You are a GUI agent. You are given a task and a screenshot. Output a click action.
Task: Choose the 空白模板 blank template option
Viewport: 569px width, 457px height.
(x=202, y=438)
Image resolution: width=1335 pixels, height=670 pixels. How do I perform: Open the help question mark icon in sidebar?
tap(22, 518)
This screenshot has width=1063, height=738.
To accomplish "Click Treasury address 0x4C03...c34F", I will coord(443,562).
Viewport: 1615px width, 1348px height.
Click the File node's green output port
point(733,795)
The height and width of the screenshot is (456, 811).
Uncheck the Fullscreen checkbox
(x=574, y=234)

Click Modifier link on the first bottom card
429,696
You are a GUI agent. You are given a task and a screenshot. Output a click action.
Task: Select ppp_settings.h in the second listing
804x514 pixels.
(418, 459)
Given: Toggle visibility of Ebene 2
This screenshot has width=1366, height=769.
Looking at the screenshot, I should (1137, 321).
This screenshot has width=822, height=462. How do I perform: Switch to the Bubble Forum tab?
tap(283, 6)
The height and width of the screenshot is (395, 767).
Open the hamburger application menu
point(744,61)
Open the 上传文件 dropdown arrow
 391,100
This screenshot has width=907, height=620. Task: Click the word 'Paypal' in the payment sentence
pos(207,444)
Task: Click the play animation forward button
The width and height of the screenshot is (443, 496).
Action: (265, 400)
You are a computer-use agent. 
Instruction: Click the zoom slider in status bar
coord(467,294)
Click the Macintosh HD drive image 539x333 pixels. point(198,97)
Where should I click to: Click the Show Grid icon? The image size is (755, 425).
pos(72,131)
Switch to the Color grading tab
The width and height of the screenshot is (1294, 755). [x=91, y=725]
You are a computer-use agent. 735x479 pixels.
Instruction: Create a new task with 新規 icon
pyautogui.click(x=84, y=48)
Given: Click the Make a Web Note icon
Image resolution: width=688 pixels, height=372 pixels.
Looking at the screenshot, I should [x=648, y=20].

.....

> The problem
Rewrite all of the material above with "Viewport" replaced by "Window size" and nothing else changed.

> Answer to this task
You are a GUI agent. You are given a task and a screenshot. Output a click action.
Task: Choose the 空白模板 blank template option
Window size: 569px width, 457px height.
(x=202, y=438)
Image resolution: width=1335 pixels, height=670 pixels. How do I perform: Open the help question mark icon in sidebar?
tap(22, 518)
This screenshot has width=1063, height=738.
To accomplish "Click Treasury address 0x4C03...c34F", I will coord(443,562).
Window size: 1615px width, 1348px height.
Click the File node's green output port
point(733,795)
The height and width of the screenshot is (456, 811).
Uncheck the Fullscreen checkbox
(x=574, y=234)

Click Modifier link on the first bottom card
429,696
You are a GUI agent. You are given a task and a screenshot. Output a click action.
Task: Select ppp_settings.h in the second listing
804x514 pixels.
(418, 459)
Given: Toggle visibility of Ebene 2
This screenshot has width=1366, height=769.
Looking at the screenshot, I should (1137, 321).
This screenshot has width=822, height=462. How do I perform: Switch to the Bubble Forum tab?
tap(283, 6)
The height and width of the screenshot is (395, 767).
Open the hamburger application menu
point(744,61)
Open the 上传文件 dropdown arrow
 391,100
This screenshot has width=907, height=620. Task: Click the word 'Paypal' in the payment sentence
pos(207,444)
Task: Click the play animation forward button
The width and height of the screenshot is (443, 496).
Action: (265, 400)
You are a computer-use agent. 
Instruction: Click the zoom slider in status bar
coord(467,294)
Click the Macintosh HD drive image 539x333 pixels. point(198,97)
Where should I click to: Click the Show Grid icon? The image size is (755, 425).
pos(72,131)
Switch to the Color grading tab
The width and height of the screenshot is (1294, 755). [x=91, y=725]
You are a computer-use agent. 735x479 pixels.
Instruction: Create a new task with 新規 icon
pyautogui.click(x=84, y=48)
Given: Click the Make a Web Note icon
Image resolution: width=688 pixels, height=372 pixels.
Looking at the screenshot, I should [x=648, y=20].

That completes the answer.